REST using OAuth2

[ElliotHM]

I've been doing alot of research and about 6 hours of solid browsing and now I'm admitting defeat.

I currently have the client simply submitting hashed user details to a custom php api responsible for user authentication as well as database queries.

 

I was wondering if it's plausible to setup InvisionCommunity to act as an OAuth2 server which can serve member details via REST to a Native Desktop application where users will login using OAuth2(my site) to retrieve their user details.
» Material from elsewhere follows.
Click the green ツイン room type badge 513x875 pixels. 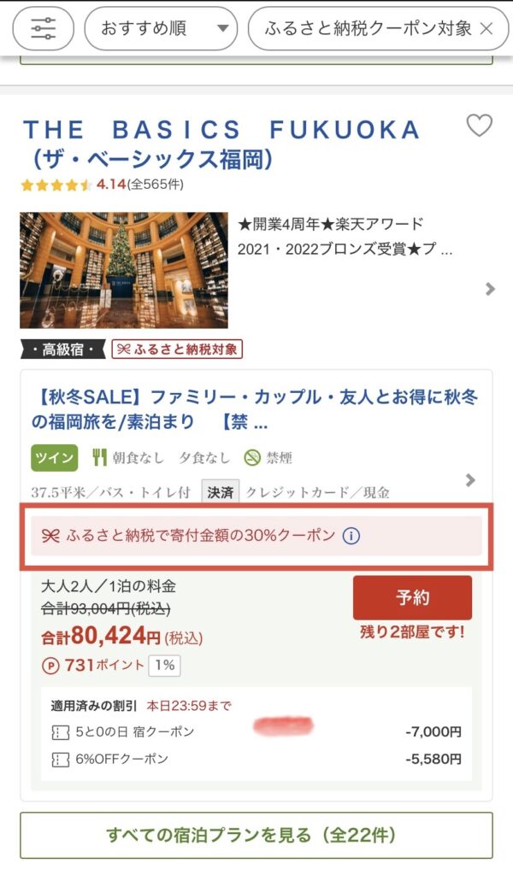coord(54,458)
Has anyone managed to get this working, if so can you throw us a few pointers both the available IPS docs and what's publically available aren't cutting it.

 

Is it even worth using OAuth2 as i'm not wanting 3rd party logins? OR is there a more secure alternative method to do this?

[Mark]

Yes, using the REST API with OAuth 2 authentication is the best way to do this. 

Our documentation assumes you are familiar with the basic concepts OAuth before you begin. A good resource is OAuth 2 Simplified.

First decide how you want users to authenticate:

• By opening a webpage, logging in, and granting access (like you do for Facebook login, etc) - this is the recommended way as it's the most secure, but maybe a bit more difficult. See the "Web Server Apps" section of the OAuth 2 Simplified site.
• By entering their username/email + password. See the "Other Grant Types" section of the OAuth 2 Simplified site.

You'll create an OAuth Client in AdminCP → System → REST & OAuth → OAuth Clients.

If you're having trouble, let us know how far you've got and what you need help with.